While President Jacob Zuma has claimed that it’s not all “doom and gloom” when it comes to the state of the economy, new Gross Domestic Product (GDP) data suggests he may be wrong.

This is according to Democratic Alliance shadow minister of finance, David Maynier, who noted that the real GDP decreased by 1.3% in the second quarter of 2015.

Despite slow growth globally, local economic growth is expected to increase to at least 3% over the next three years, President Zuma said recently.

“[This is] because we expect the electricity constraints to ease,” he told reporters at the Union Buildings in Pretoria.

However, StatsSA revealed on Tuesday, that real GDP decreased by 1.3% in the second quarter, meaning “there is now a very real danger that the economy may slip into recession and that there will be further job shedding in South Africa,” Maynier said.

The economic slowdown means that the projected economic growth rate may fall below the 2% projected by the National Treasury, which is far short of the 5.4% economic growth envisaged in the National Development Plan, the DA said.

This will, in turn, impact negatively on revenue collection, which the South African Revenue Service reported this morning had fallen short by R2.94 billion, or 0.9% of the revenue collection target, in the first quarter of 2015, it said.

“However, most importantly, the economic slowdown and possible recession is likely to lead to further job shedding, destroying the prospects of employment for the 7.6 million people looking for work in South Africa,” Maynier said.

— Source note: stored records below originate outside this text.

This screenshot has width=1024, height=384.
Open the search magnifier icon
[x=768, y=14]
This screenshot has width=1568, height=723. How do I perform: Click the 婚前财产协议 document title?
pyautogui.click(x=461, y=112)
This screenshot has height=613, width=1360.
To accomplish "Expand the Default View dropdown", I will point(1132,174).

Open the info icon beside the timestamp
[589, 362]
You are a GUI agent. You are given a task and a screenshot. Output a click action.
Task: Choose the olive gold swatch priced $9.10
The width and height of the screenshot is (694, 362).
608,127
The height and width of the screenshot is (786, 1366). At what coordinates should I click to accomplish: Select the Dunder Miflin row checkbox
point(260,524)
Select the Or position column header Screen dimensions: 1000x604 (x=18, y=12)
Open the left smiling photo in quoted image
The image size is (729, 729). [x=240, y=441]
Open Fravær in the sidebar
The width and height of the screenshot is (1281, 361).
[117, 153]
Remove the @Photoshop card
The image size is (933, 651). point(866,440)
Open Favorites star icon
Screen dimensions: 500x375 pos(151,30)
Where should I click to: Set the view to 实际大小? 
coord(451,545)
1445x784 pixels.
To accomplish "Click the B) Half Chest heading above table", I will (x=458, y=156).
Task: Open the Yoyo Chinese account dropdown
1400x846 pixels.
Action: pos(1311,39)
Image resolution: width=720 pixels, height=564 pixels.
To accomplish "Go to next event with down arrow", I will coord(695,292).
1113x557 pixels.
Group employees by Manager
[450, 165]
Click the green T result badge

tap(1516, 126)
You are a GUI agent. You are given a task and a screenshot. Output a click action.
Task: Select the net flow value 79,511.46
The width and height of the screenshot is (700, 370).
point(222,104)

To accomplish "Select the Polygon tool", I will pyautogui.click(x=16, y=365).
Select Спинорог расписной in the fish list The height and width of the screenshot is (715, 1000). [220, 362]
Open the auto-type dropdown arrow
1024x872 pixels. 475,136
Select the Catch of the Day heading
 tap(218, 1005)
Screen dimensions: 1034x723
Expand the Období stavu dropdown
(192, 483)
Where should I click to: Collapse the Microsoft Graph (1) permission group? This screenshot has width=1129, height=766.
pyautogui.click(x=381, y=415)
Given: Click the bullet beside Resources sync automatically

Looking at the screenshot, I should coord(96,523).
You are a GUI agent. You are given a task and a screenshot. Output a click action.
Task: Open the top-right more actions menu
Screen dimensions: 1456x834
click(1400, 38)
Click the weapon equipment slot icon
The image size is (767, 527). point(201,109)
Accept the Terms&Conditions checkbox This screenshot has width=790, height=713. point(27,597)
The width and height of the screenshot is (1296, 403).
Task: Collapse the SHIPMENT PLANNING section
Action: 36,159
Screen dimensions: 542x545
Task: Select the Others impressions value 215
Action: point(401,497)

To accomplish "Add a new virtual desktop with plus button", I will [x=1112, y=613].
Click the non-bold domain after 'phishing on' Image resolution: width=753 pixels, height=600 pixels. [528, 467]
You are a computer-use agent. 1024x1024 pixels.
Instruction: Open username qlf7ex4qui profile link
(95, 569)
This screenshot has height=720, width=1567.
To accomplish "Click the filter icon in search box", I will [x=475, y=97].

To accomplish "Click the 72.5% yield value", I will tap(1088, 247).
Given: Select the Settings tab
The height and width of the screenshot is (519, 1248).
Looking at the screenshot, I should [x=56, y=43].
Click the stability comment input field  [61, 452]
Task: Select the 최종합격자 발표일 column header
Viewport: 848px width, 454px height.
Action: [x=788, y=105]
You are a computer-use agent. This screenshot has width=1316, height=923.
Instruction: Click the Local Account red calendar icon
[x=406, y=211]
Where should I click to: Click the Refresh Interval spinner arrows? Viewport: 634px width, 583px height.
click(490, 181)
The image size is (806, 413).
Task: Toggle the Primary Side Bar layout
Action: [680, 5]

The steep decline in GDP raises the risk of the economy tipping into a technical recession in the third quarter of 2015, FNB chief economist Sizwe Nxedlana warned on Tuesday.

Reacting to Statistics SA announcement, Nxedlana said this unexpected contraction “is the worst decline in a year and a half and it follows a 1.3% increase in the first quarter of 2015”.

“The steep decline in quarterly GDP raises the risk that the economy will tip into a technical recession in Q3 2015, defined as two consecutive quarters of negative growth,” said Nxedlana.

“This may depend on whether the recent wage disputes in the gold and coal industries result in strikes and lost production,” he said. “Compared to the second quarter of 2014, the economy grew by 1.2%, which was well below expectations.

In the first half of 2015, GDP growth has been 1.6% year-on-year. This suggests that there are downside risks to our already below consensus forecast of 1.7% for full year GDP growth.

“In the end, there are policy options available: by tackling the fundamental roadblocks to economic growth, including policy uncertainty, the energy crisis, inflexible labour laws, failing State-Owned Enterprises, and red tape which is stifling small business, we can boost economic growth and create jobs in South Africa,” the DA said.